_Task description_
Each record below needs to be written out exactly as it appears.

_Extracted material_
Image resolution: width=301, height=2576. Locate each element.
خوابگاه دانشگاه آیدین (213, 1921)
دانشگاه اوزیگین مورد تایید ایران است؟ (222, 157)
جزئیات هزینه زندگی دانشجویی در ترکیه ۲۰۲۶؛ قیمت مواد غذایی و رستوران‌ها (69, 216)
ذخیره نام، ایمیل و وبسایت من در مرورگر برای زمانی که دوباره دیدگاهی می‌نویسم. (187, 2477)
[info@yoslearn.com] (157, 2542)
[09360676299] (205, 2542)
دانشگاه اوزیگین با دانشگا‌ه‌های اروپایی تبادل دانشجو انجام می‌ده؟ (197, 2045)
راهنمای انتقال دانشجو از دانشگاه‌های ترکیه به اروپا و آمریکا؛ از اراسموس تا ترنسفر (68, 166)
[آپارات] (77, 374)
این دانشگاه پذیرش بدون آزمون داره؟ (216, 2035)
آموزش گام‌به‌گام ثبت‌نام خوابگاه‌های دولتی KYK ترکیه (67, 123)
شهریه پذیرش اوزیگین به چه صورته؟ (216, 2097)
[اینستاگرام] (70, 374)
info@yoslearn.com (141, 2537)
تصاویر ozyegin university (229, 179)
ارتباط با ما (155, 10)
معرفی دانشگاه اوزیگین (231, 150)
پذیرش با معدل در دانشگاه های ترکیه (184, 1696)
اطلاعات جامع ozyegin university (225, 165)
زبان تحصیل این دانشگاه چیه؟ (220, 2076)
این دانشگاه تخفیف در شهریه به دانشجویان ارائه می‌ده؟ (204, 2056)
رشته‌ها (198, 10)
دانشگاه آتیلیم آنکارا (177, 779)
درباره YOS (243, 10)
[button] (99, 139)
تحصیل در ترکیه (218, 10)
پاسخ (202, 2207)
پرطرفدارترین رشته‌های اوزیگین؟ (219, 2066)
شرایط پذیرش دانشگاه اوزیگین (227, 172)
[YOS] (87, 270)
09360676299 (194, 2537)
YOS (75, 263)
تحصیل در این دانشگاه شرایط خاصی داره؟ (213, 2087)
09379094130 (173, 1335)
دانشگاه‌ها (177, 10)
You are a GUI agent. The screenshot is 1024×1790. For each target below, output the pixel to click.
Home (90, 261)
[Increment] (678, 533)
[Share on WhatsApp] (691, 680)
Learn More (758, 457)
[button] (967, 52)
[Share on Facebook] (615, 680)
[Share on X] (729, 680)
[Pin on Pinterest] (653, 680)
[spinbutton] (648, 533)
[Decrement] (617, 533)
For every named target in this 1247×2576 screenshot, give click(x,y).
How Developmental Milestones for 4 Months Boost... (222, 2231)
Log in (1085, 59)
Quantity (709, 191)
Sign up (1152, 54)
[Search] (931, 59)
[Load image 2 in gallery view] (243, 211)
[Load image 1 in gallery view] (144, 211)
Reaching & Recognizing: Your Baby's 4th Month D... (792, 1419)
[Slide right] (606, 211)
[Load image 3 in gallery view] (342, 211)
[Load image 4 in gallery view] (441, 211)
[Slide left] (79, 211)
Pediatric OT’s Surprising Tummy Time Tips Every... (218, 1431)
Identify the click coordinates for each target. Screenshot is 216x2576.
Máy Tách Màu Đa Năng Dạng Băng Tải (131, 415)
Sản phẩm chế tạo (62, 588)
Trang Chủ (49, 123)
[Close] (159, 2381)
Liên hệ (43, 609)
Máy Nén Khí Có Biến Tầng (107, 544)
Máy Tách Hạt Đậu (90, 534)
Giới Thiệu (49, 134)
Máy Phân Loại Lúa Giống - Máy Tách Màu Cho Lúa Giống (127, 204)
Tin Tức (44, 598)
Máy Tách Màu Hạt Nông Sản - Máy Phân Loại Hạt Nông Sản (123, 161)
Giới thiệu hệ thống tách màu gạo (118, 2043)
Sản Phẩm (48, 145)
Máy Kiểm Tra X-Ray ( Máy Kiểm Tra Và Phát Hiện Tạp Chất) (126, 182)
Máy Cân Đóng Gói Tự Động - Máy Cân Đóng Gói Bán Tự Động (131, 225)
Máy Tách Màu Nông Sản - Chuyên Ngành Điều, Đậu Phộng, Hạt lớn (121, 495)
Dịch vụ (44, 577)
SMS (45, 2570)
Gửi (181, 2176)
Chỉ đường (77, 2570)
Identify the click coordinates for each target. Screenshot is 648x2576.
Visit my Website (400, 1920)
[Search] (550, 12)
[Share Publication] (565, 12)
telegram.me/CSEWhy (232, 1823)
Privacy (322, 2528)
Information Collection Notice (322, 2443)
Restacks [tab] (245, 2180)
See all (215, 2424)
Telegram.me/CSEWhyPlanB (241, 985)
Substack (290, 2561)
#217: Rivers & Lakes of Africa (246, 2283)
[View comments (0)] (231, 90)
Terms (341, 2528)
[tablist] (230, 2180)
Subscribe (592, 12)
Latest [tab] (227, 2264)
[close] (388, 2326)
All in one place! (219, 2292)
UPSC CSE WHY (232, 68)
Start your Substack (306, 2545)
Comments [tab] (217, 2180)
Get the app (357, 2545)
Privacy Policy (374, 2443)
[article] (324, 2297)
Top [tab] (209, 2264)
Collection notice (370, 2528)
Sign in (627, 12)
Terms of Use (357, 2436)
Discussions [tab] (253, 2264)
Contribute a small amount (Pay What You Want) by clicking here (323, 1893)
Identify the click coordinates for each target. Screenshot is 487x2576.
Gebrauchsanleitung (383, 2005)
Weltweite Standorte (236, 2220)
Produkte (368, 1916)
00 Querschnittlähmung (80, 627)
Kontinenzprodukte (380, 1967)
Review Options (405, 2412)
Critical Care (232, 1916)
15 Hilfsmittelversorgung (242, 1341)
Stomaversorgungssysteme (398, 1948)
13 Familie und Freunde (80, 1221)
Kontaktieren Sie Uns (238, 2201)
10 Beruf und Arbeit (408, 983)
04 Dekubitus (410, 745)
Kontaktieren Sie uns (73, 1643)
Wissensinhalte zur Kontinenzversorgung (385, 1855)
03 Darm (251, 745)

_Problem solution_
Image resolution: width=301, height=2576. Locate each element.
خوابگاه دانشگاه آیدین (213, 1921)
دانشگاه اوزیگین مورد تایید ایران است؟ (222, 157)
جزئیات هزینه زندگی دانشجویی در ترکیه ۲۰۲۶؛ قیمت مواد غذایی و رستوران‌ها (69, 216)
ذخیره نام، ایمیل و وبسایت من در مرورگر برای زمانی که دوباره دیدگاهی می‌نویسم. (187, 2477)
[info@yoslearn.com] (157, 2542)
[09360676299] (205, 2542)
دانشگاه اوزیگین با دانشگا‌ه‌های اروپایی تبادل دانشجو انجام می‌ده؟ (197, 2045)
راهنمای انتقال دانشجو از دانشگاه‌های ترکیه به اروپا و آمریکا؛ از اراسموس تا ترنسفر (68, 166)
[آپارات] (77, 374)
این دانشگاه پذیرش بدون آزمون داره؟ (216, 2035)
آموزش گام‌به‌گام ثبت‌نام خوابگاه‌های دولتی KYK ترکیه (67, 123)
شهریه پذیرش اوزیگین به چه صورته؟ (216, 2097)
[اینستاگرام] (70, 374)
info@yoslearn.com (141, 2537)
تصاویر ozyegin university (229, 179)
ارتباط با ما (155, 10)
معرفی دانشگاه اوزیگین (231, 150)
پذیرش با معدل در دانشگاه های ترکیه (184, 1696)
اطلاعات جامع ozyegin university (225, 165)
زبان تحصیل این دانشگاه چیه؟ (220, 2076)
این دانشگاه تخفیف در شهریه به دانشجویان ارائه می‌ده؟ (204, 2056)
رشته‌ها (198, 10)
دانشگاه آتیلیم آنکارا (177, 779)
درباره YOS (243, 10)
[button] (99, 139)
تحصیل در ترکیه (218, 10)
پاسخ (202, 2207)
پرطرفدارترین رشته‌های اوزیگین؟ (219, 2066)
شرایط پذیرش دانشگاه اوزیگین (227, 172)
[YOS] (87, 270)
09360676299 (194, 2537)
YOS (75, 263)
تحصیل در این دانشگاه شرایط خاصی داره؟ (213, 2087)
09379094130 (173, 1335)
دانشگاه‌ها (177, 10)
You are a GUI agent. The screenshot is 1024×1790. For each target below, output the pixel to click.
Home (90, 261)
[Increment] (678, 533)
[Share on WhatsApp] (691, 680)
Learn More (758, 457)
[button] (967, 52)
[Share on Facebook] (615, 680)
[Share on X] (729, 680)
[Pin on Pinterest] (653, 680)
[spinbutton] (648, 533)
[Decrement] (617, 533)
For every named target in this 1247×2576 screenshot, give click(x,y).
How Developmental Milestones for 4 Months Boost... (222, 2231)
Log in (1085, 59)
Quantity (709, 191)
Sign up (1152, 54)
[Search] (931, 59)
[Load image 2 in gallery view] (243, 211)
[Load image 1 in gallery view] (144, 211)
Reaching & Recognizing: Your Baby's 4th Month D... (792, 1419)
[Slide right] (606, 211)
[Load image 3 in gallery view] (342, 211)
[Load image 4 in gallery view] (441, 211)
[Slide left] (79, 211)
Pediatric OT’s Surprising Tummy Time Tips Every... (218, 1431)
Identify the click coordinates for each target. Screenshot is 216x2576.
Máy Tách Màu Đa Năng Dạng Băng Tải (131, 415)
Sản phẩm chế tạo (62, 588)
Trang Chủ (49, 123)
[Close] (159, 2381)
Liên hệ (43, 609)
Máy Nén Khí Có Biến Tầng (107, 544)
Máy Tách Hạt Đậu (90, 534)
Giới Thiệu (49, 134)
Máy Phân Loại Lúa Giống - Máy Tách Màu Cho Lúa Giống (127, 204)
Tin Tức (44, 598)
Máy Tách Màu Hạt Nông Sản - Máy Phân Loại Hạt Nông Sản (123, 161)
Giới thiệu hệ thống tách màu gạo (118, 2043)
Sản Phẩm (48, 145)
Máy Kiểm Tra X-Ray ( Máy Kiểm Tra Và Phát Hiện Tạp Chất) (126, 182)
Máy Cân Đóng Gói Tự Động - Máy Cân Đóng Gói Bán Tự Động (131, 225)
Máy Tách Màu Nông Sản - Chuyên Ngành Điều, Đậu Phộng, Hạt lớn (121, 495)
Dịch vụ (44, 577)
SMS (45, 2570)
Gửi (181, 2176)
Chỉ đường (77, 2570)
Identify the click coordinates for each target. Screenshot is 648x2576.
Visit my Website (400, 1920)
[Search] (550, 12)
[Share Publication] (565, 12)
telegram.me/CSEWhy (232, 1823)
Privacy (322, 2528)
Information Collection Notice (322, 2443)
Restacks [tab] (245, 2180)
See all (215, 2424)
Telegram.me/CSEWhyPlanB (241, 985)
Substack (290, 2561)
#217: Rivers & Lakes of Africa (246, 2283)
[View comments (0)] (231, 90)
Terms (341, 2528)
[tablist] (230, 2180)
Subscribe (592, 12)
Latest [tab] (227, 2264)
[close] (388, 2326)
All in one place! (219, 2292)
UPSC CSE WHY (232, 68)
Start your Substack (306, 2545)
Comments [tab] (217, 2180)
Get the app (357, 2545)
Privacy Policy (374, 2443)
[article] (324, 2297)
Top [tab] (209, 2264)
Collection notice (370, 2528)
Sign in (627, 12)
Terms of Use (357, 2436)
Discussions [tab] (253, 2264)
Contribute a small amount (Pay What You Want) by clicking here (323, 1893)
Identify the click coordinates for each target. Screenshot is 487x2576.
Gebrauchsanleitung (383, 2005)
Weltweite Standorte (236, 2220)
Produkte (368, 1916)
00 Querschnittlähmung (80, 627)
Kontinenzprodukte (380, 1967)
Review Options (405, 2412)
Critical Care (232, 1916)
15 Hilfsmittelversorgung (242, 1341)
Stomaversorgungssysteme (398, 1948)
13 Familie und Freunde (80, 1221)
Kontaktieren Sie Uns (238, 2201)
10 Beruf und Arbeit (408, 983)
04 Dekubitus (410, 745)
Kontaktieren Sie uns (73, 1643)
Wissensinhalte zur Kontinenzversorgung (385, 1855)
03 Darm (251, 745)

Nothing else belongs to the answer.